InfiniTime: Multi-sensor wearable bracelet with human body harvesting

Wearable technology is gaining popularity, with people wearing everything “smart” from clothing to glasses and watches. Present-day wearables are typically battery-powered, and their limited lifetime has become the critical issue. Most devices need recharging every few days or even hours, falling short of the expectations for a truly satisfactory user experience. This paper presents the design, implementation and in-field evaluation of InfiniTime, a novel sensor-rich smart bracelet powered by energy harvesting. It is designed to achieve self-sustainability using solar cells with only modest indoor light levels and thermoelectric generators (TEG's) with small temperature gradients from the body heat. The wearable device is equipped with an ultra-low power camera and a microphone, in addition to accelerometer and temperature sensors commonly used in commercial devices. Experimental characterization of the fully operational prototype demonstrates a wide range of energy optimization techniques used to achieve self-sustainability with harvested energy only.

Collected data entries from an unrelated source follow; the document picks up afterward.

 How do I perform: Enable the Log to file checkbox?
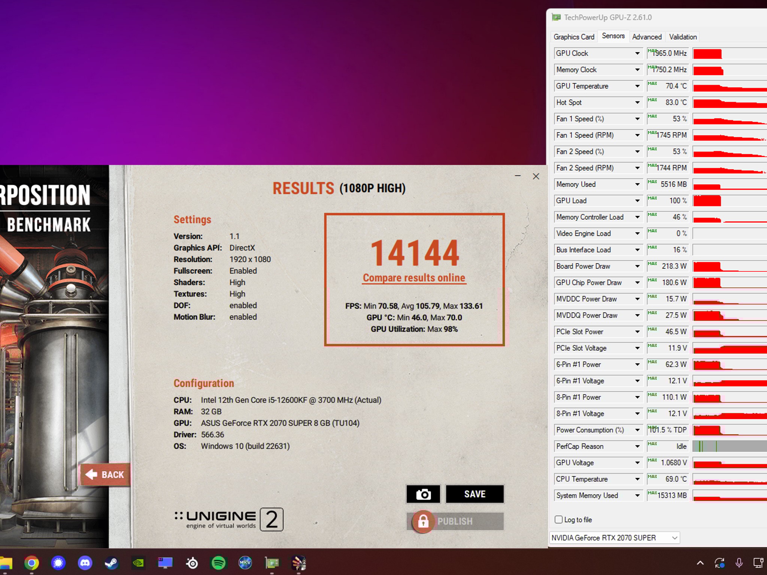pyautogui.click(x=558, y=520)
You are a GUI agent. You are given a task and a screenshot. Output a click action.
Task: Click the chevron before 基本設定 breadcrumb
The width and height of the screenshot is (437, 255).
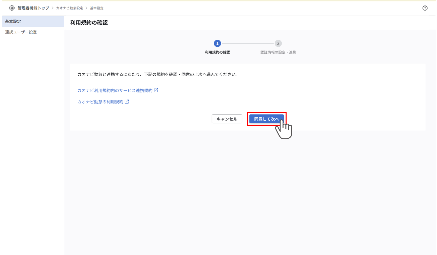(x=86, y=8)
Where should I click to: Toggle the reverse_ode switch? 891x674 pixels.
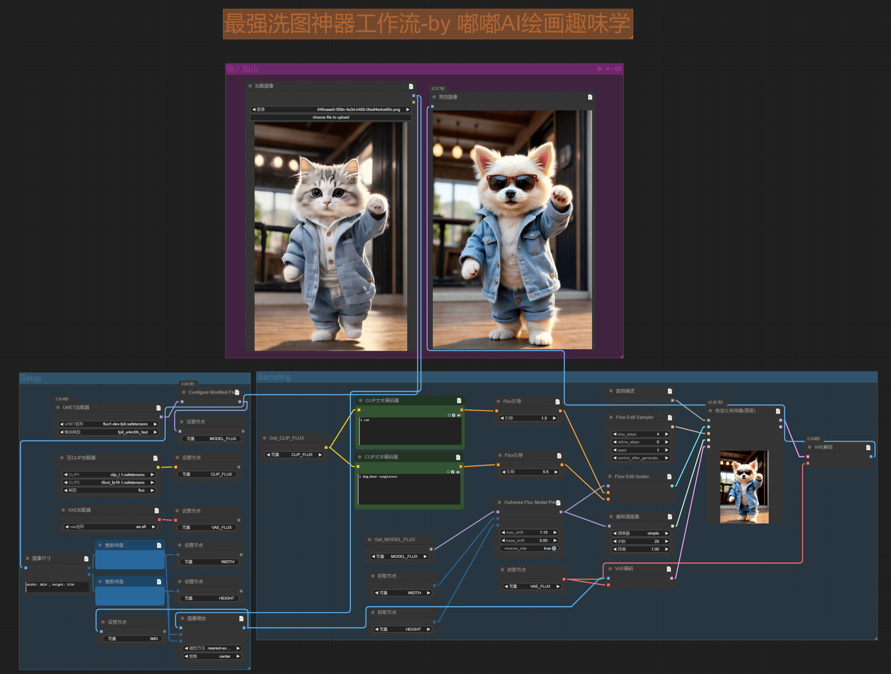pos(554,548)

Our experiments in real-world scenarios show an average of up to 550 μW for photovoltaic in indoor and 98 μW for TEG with only 3 ° temperature gradient and up to 250 μW for 5° gradient. Simulations using energy intake measurements from solar and TEG modules confirm that InfiniTime achieves self-sustainability with indoor lighting levels and body heat for several realistic applications featuring data acquisition from the on-board camera and multiple sensors, as well as visualization and wireless connectivity. The highly optimized low-power architecture of the presented prototype features image acquisitions at 1.15 frames per second, powered only from the energy harvesters.